Transition to Adulthood with a Chronic Illness: College and Employment
Maggie Baldwin: I'm going to Salisbury University in Maryland. So, three hours away from home. I think moving to college is a big part of transitioning because I have to do everything on my own now.
Jeff Baldwin (Maggie’s dad): When we went down for preregistration, we decided we would spend the afternoon looking around and finding out about some of the medical facilities. We figured we might as well. We're down here anyway, we might as well look around. And so we went and talked to the appropriate people to find out about the pharmacy, about the local facilities.
Maggie Baldwin: They have a good medical center there, so I'd be taken care of if I ever got sick.

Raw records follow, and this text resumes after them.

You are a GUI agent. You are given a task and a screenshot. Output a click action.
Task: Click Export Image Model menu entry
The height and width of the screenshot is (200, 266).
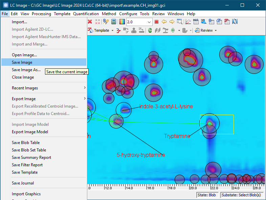30,132
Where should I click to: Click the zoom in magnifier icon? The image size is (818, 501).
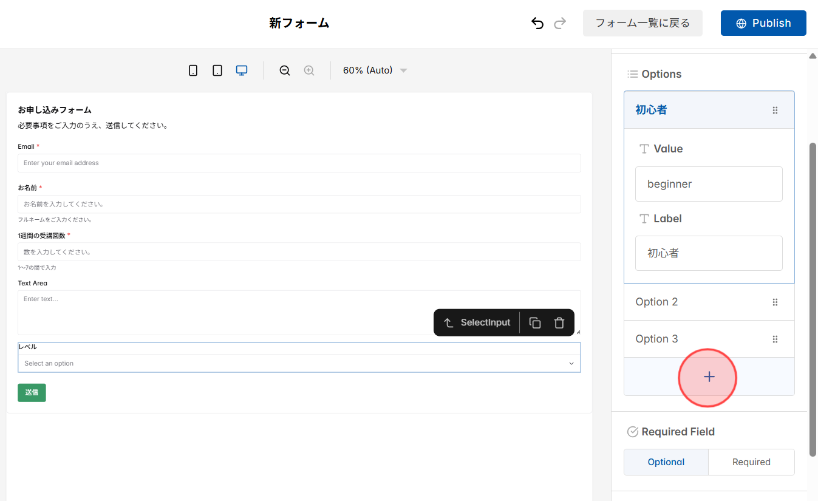coord(308,70)
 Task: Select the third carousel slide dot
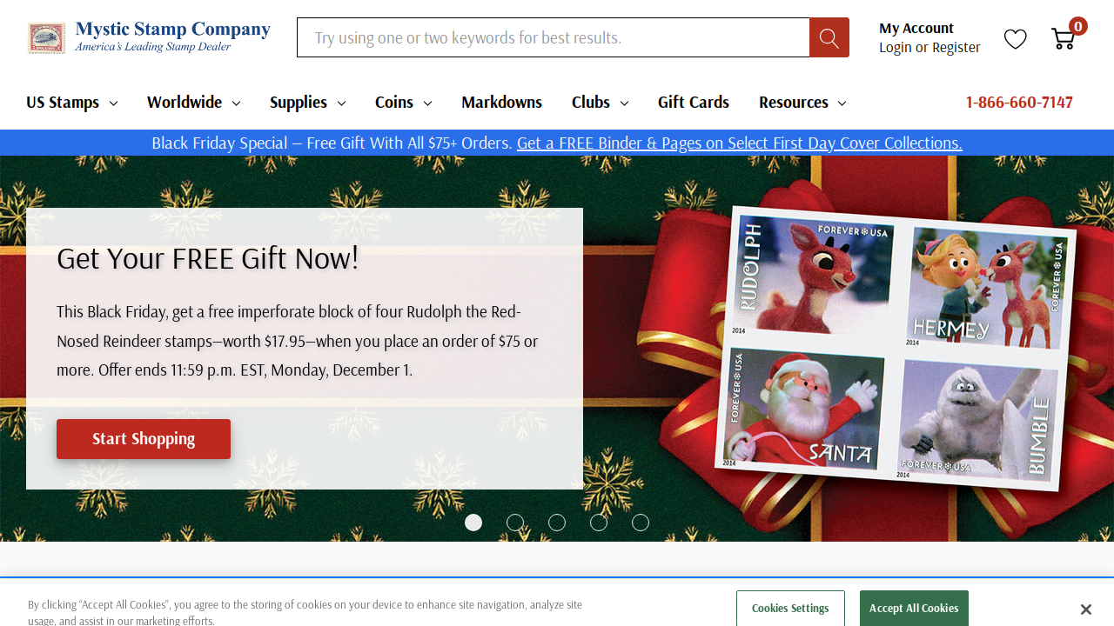coord(557,523)
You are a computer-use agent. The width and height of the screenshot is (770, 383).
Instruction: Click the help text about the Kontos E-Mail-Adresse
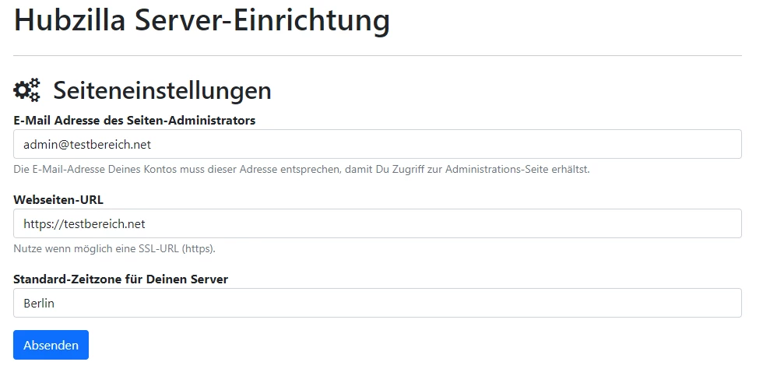pos(301,170)
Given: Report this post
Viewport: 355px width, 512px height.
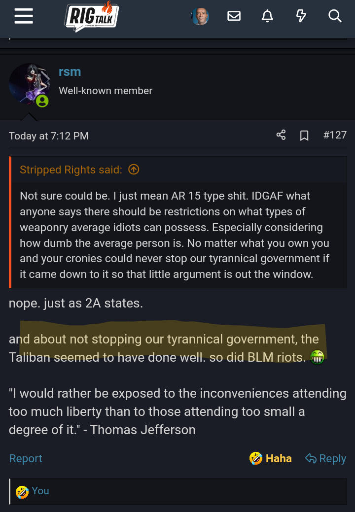Looking at the screenshot, I should click(x=26, y=459).
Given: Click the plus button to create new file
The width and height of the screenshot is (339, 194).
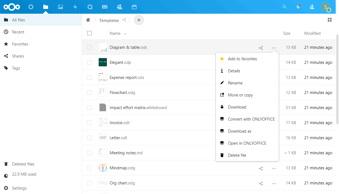Looking at the screenshot, I should (x=139, y=20).

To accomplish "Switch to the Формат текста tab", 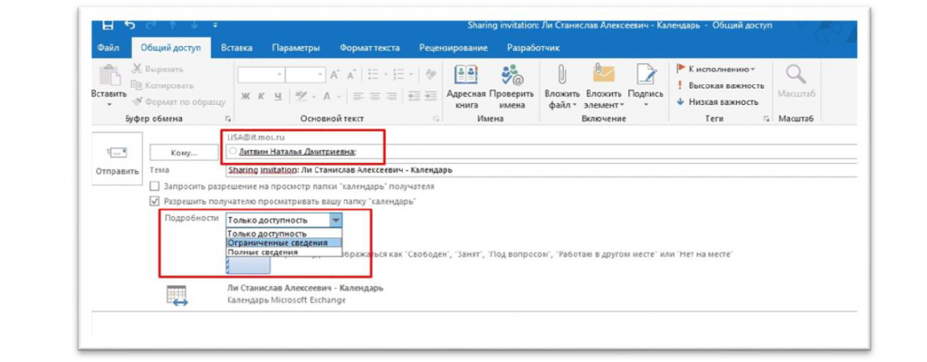I will tap(369, 48).
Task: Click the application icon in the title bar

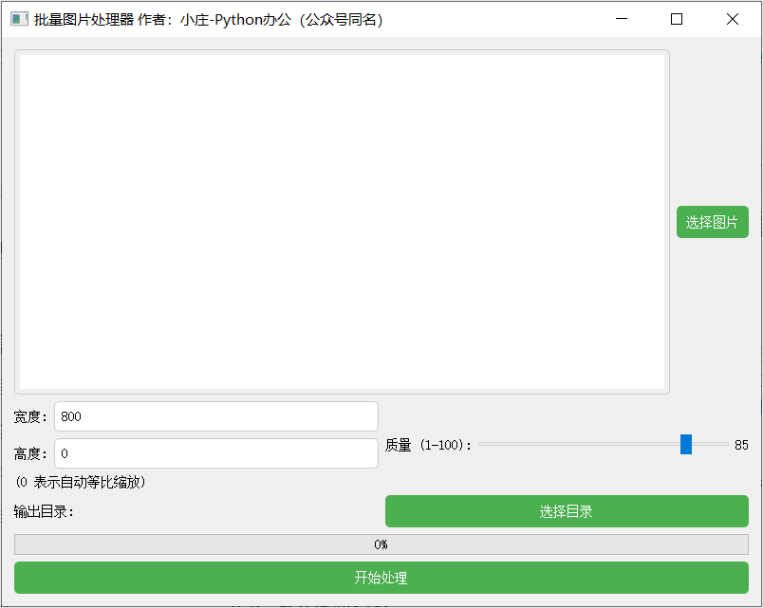Action: coord(19,19)
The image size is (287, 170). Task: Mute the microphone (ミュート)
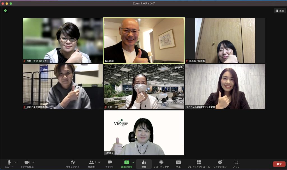pyautogui.click(x=9, y=164)
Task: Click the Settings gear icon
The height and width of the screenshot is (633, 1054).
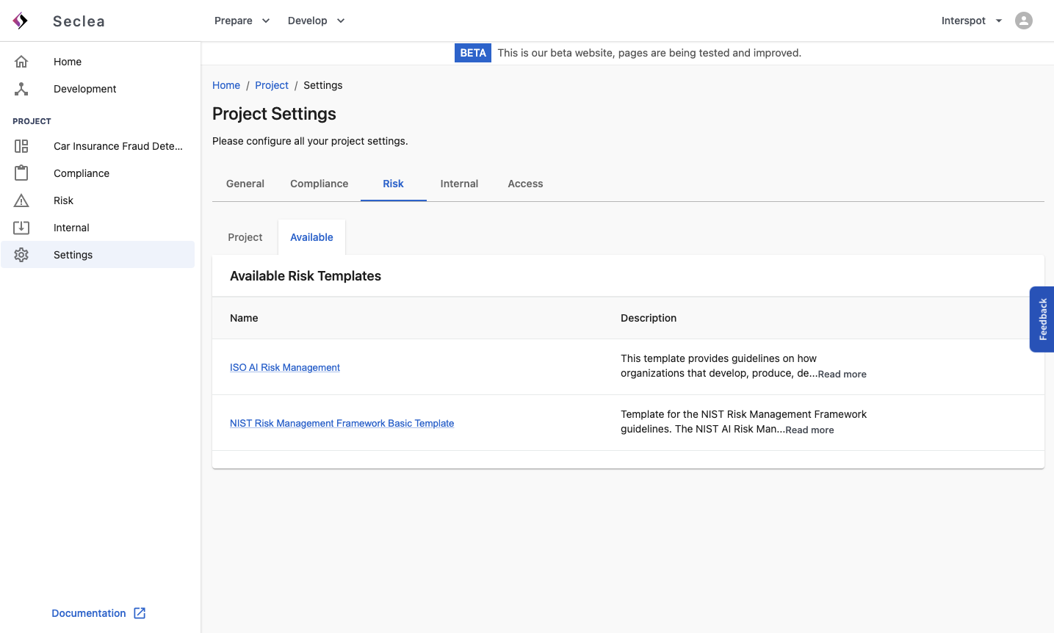Action: [21, 255]
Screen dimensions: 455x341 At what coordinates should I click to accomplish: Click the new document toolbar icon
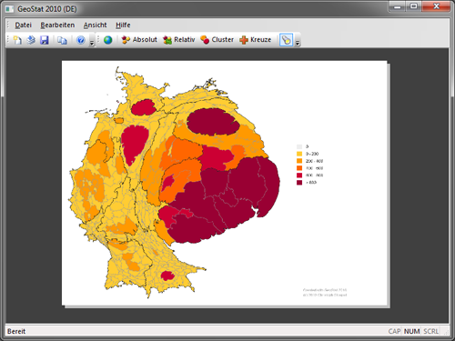(x=17, y=40)
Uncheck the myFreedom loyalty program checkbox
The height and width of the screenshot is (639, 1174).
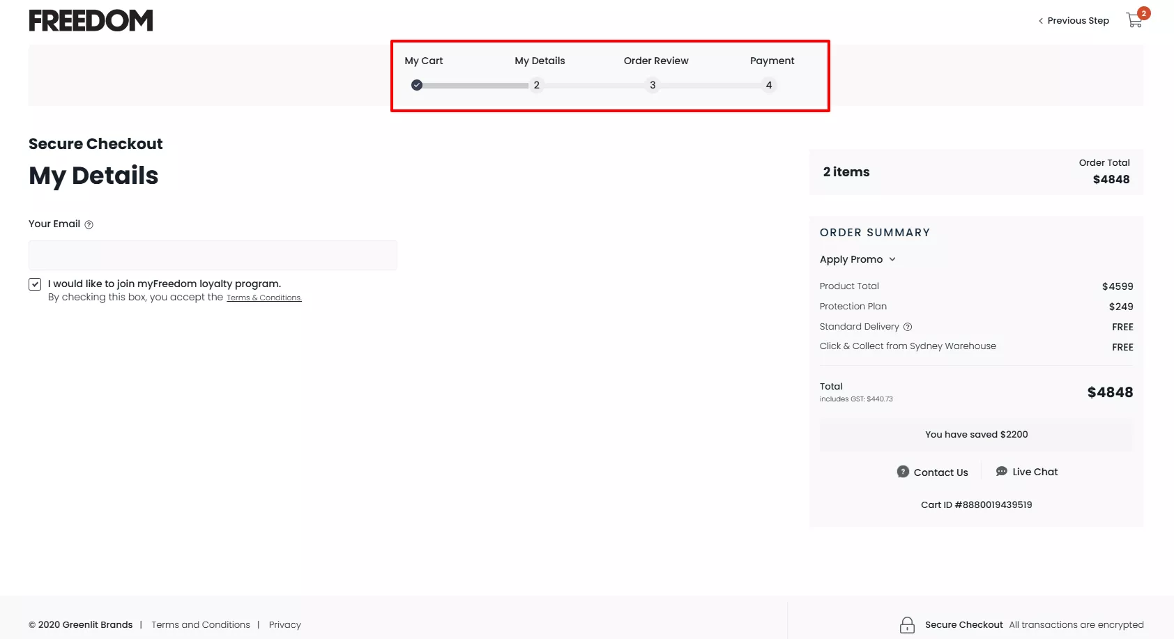click(x=35, y=284)
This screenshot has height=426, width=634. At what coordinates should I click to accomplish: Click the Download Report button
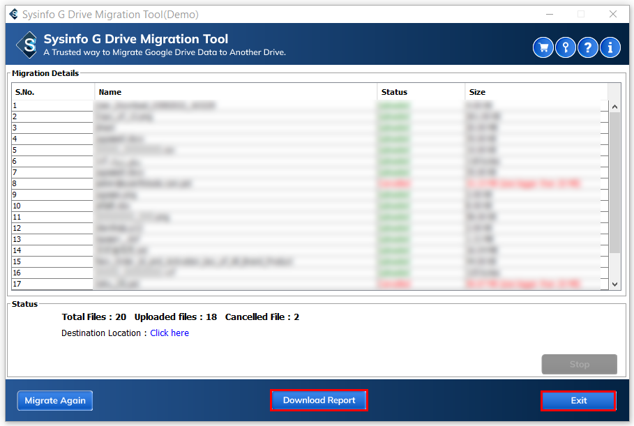319,400
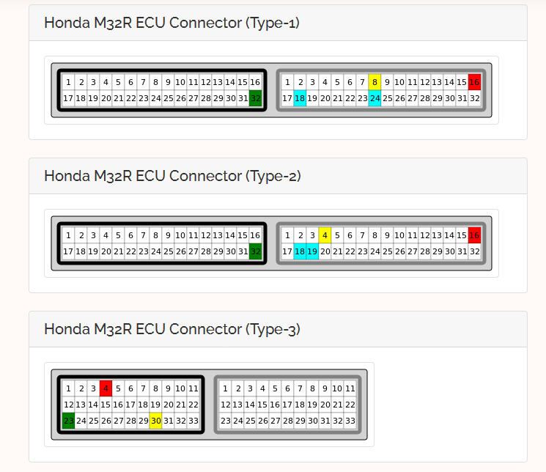Click red pin 16 in Type-1 connector
The image size is (546, 472).
(x=474, y=82)
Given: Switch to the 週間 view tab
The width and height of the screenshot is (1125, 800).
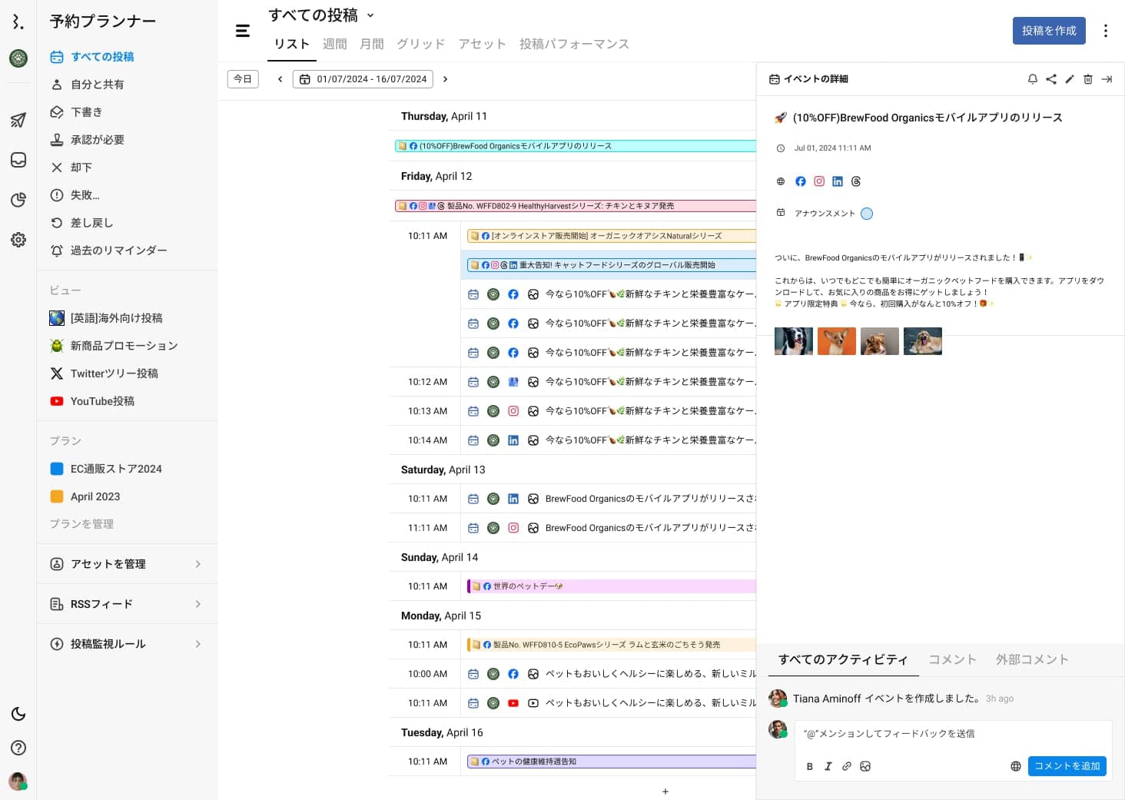Looking at the screenshot, I should click(334, 44).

Jeff Baldwin (Maggie’s dad): We just wanted to be prepared so that — because we know she's going to have to take care of these things when she's down there.
Maggie Baldwin: I have to take care of my medicines and my ostomy and ordering everything.
Faheem Johnson: Yeah, we definitely had some contact with the school nurse, and I think we let her know, especially the first time I went to college, that I had Crohn's and I had to take my medicine.
Ritu Verma, MD: They need to get their records into the healthcare at the college itself, not necessarily a physician, but the health office that's there.
Faheem Johnson: If I had to be rushed into emergency and somebody knows that I have a file, the nurse has it, "This is what he has, this is how many meds he's taking, this is what — something might be wrong." So we did let them know.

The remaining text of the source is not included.